Prof. Hesham Saleh M Khalil Almoallim

Background: Sex determining factor (SRY) located on the short arm of the Y chromosome, plays an important role
in initiating male sex determination, resulting in development of testicular tissue. Presence of the SRY gene in
females results in XY sex reversal and increased risk of gonadal germ cell tumours if the karyotype also includes
the so-called GonadoBlastoma on the Y chromosome (GBY) region. The majority of mutations within the SRY gene
are de novo affecting only a single individual in the family. The mutations within the high-mobility group (HMG)
region have the potential to affect its DNA binding activity.
Case Presentation: We performed G- and R-banding cytogenetic analysis of the patient and her family members
including her father. We also performed molecular genetic analysis of SRY gene. Cytogenetic analysis in the patient
(Turner Syndrome) revealed the mosaic karyotype as 45, X/46, XY (79%/21% respectively) while her father (milder
features with testicular dysgenesis syndrome) has a normal male karyotype (46, XY). Using molecular approach, we
screened the patient and her father for mutations in the SRY gene. Both patient and her father showed the same
deletion of cytosine within HMG box resulting in frame shift mutation (L94fsX180), the father in a mosaic pattern.

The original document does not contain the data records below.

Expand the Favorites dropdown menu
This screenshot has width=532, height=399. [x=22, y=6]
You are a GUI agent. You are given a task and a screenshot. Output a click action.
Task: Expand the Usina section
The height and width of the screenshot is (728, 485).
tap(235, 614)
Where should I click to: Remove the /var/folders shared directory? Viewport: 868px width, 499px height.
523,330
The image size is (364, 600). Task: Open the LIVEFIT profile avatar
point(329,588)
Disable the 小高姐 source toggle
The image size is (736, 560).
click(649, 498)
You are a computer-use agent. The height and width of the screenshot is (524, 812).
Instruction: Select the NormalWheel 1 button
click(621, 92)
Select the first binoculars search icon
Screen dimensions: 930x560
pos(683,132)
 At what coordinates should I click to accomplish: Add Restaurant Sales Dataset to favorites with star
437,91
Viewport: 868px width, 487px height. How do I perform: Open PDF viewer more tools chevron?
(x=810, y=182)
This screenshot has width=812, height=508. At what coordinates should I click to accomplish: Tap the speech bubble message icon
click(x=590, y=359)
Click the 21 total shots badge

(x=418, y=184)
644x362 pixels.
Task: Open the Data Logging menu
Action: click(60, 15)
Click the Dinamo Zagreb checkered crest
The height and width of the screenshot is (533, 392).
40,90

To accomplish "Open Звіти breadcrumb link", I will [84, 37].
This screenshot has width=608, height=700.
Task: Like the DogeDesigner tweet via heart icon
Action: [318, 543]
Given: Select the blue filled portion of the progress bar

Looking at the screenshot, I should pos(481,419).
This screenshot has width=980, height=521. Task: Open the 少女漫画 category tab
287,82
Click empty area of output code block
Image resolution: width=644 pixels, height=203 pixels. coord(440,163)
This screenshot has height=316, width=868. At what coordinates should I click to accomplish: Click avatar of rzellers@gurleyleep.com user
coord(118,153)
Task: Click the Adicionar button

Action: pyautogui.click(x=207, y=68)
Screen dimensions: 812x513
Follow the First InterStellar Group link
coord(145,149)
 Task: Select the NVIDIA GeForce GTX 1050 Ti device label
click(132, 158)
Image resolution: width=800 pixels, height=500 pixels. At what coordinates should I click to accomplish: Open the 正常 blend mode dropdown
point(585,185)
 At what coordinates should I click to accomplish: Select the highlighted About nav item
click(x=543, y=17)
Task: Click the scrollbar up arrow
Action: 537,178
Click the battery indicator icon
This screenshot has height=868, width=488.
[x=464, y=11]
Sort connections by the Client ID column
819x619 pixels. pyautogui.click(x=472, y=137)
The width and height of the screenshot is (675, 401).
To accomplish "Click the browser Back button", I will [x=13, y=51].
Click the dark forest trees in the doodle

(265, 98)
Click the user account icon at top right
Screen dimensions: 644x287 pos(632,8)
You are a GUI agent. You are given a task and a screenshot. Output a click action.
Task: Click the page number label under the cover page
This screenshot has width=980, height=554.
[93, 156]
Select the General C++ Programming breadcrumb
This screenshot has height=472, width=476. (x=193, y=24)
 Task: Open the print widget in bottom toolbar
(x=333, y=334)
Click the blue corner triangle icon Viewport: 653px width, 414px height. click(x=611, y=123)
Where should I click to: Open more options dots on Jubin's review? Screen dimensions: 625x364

Histological examination of the gonads from the patient revealed the presence of gonadoblastoma formation,
while the father presented with oligoasthenozoospermia and a testicular seminoma. The frameshift mutation at
this codon is novel, and may result in a mutated SRY protein.
Conclusion: Our results suggest that lack of a second sex chromosome in majority cells of the patient may have
triggered the short stature and primary infertility, and the mutated SRY protein may be associated with the
development of gonadoblastoma. It is of importance to note that mosaic patients without a SRY mutation also
have a risk for malignant germ cell tumors.